*** Excerpt to read
Phoenix Turbine Builders Club

In-depth Turbine Analysis by Ian Main

March 2005

I looked into these turbines some time ago and I did some analyses on them and found some formulas that seem to predict them with some accuracy. I don't know if you want to call this a paper but you can present this information on your website if you wish.

Note that it is quite possible that these calculations could be off. I did them all once and haven't verified them (I have two kids after me to get back to playing with them). If you find any errors I'd be glad to hear them. I'd also like to see this spark greater discussion.

The basic premise is that a Tesla Turbine is essentially what is known as a "forced vortex". This is similar to centrifugal pumps etc. where the fluid is forced into a vortex and a difference in pressure is created.

Of course when run in reverse in 'turbine' mode, the air is forced tangentially into the input and comes out the center. However, much of the claims regarding the Tesla turbine revolve around its ability to apply backpressure and automatically balance its fluid consumption. In order to understand how much inlet pressure you should be using you need to be able to design a TT that will provide enough back pressure to offset your planned inlet pressure.
******
*** Data
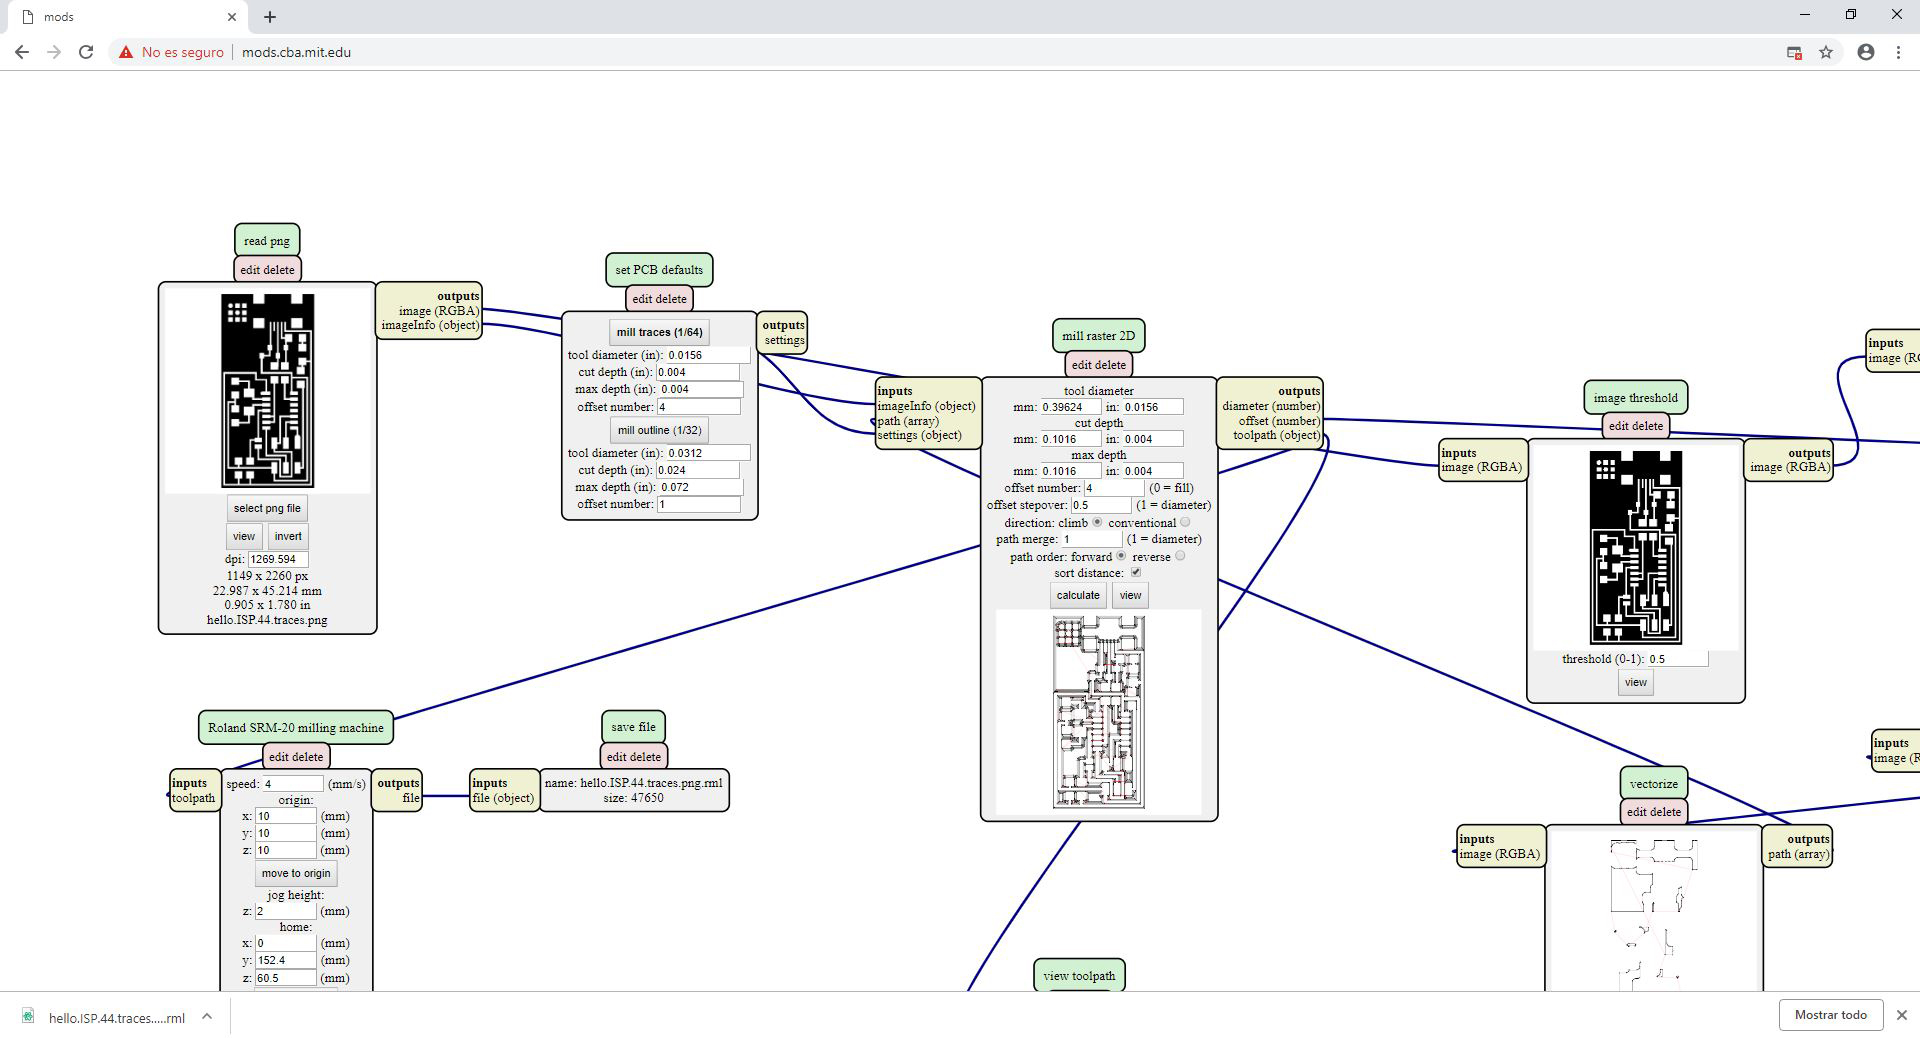Click 'select png file' button
The image size is (1920, 1038).
click(267, 508)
******
What to do:
a – From the turbine analysis, reproduce the stretch from "Of course when" through "planned inlet pressure.", substituting "counterpressure" for "backpressure".
b – Answer the following questions using the turbine analysis.
(i) In what month and year is the analysis dated?
(ii) According to the basic premise, what is a Tesla Turbine essentially known as?
(iii) When the turbine is run in 'turbine' mode, where does the air come out?

Task solutions:
a –
Of course when run in reverse in 'turbine' mode, the air is forced tangentially into the input and comes out the center. However, much of the claims regarding the Tesla turbine revolve around its ability to apply counterpressure and automatically balance its fluid consumption. In order to understand how much inlet pressure you should be using you need to be able to design a TT that will provide enough back pressure to offset your planned inlet pressure.

b –
(i) March 2005
(ii) A "forced vortex"
(iii) The center